Ambien withdrawal symptoms vary for each individual due to several factors and includes:
- The length of Ambien abuse
- The dosage
- Whether or not the Ambien was the extended-release version
- If the individual took other drugs in addition to Ambien
Medication for Ambien Withdrawal Symptoms
A doctor may prescribe psychiatric treatments for depression or anxiety related to Ambien withdrawal, but there are also a few drugs that treat symptoms caused as a direct result of Ambien withdrawal. In some cases, anti-seizure medication is given to reduce the risk of seizures.
Those experiencing severe anxiety or suicidal thoughts are likely to receive short-term prescriptions for mood-stabilizing medications.
Therapies Used in Ambien Addiction Treatment
After completing detox, therapeutic treatment will commence. The right treatment center will create a tailored plan for the patient’s individual needs. Talk therapy will be provided, as well as group, and even family therapy.
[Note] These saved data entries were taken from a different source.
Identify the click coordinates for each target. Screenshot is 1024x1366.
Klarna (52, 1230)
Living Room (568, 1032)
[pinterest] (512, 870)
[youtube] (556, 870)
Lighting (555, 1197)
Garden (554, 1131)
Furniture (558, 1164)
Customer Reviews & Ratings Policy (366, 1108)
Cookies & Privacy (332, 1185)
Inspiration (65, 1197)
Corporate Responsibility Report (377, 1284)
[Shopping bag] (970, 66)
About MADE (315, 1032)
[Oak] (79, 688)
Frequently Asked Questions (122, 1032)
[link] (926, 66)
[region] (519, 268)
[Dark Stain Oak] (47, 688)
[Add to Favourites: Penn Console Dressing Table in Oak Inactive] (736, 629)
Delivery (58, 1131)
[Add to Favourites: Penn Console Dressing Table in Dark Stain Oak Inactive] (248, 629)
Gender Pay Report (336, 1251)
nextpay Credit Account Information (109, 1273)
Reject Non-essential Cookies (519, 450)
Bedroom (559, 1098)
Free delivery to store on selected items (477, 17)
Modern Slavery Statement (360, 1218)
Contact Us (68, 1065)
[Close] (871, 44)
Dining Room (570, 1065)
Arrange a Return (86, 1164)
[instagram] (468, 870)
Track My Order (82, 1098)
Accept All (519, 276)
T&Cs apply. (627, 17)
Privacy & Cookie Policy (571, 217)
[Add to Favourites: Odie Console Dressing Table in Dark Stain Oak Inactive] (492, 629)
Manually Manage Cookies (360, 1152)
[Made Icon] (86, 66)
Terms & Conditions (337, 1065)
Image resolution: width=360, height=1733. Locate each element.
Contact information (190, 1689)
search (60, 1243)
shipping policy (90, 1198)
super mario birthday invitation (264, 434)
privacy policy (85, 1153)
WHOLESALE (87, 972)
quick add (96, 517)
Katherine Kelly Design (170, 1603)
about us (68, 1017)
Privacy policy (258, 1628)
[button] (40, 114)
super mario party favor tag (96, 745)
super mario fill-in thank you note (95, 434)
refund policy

- Cognitive-behavioral therapy (CBT): A common type of individual psychotherapy that helps patients recognize, avoid, and cope with the situations in which they are likely to use drugs.
- Dialectical behavioral therapy (DBT): Another type of one-on-one psychotherapy that helps individuals learn new skills and strategies for coping with life outside of addiction. The goal of this therapy is to create positive and impactful change.
- Family therapy: Used to help families support the recovery of the patient, as well as to help heal the damage caused by addiction within the family unit.
- Group therapy: Programs such as Narcotics Anonymous are used to provide ongoing support for the patient, in a supportive environment. Group therapy sessions will usually be ongoing, in order to prevent relapse and to foster a sense of community with likeminded people.
Recovery from Ambien Addiction
Inpatient rehab at a specialized treatment center will ensure the patient has the biggest chance of success. Rehab will be centered on a strict routine, including therapy and other types of treatment.
It is crucial that the right treatment center, offering a personalized treatment plan, is provided to the addict. One where the individual’s unique needs are addressed and the nuances of their addiction are taken into account.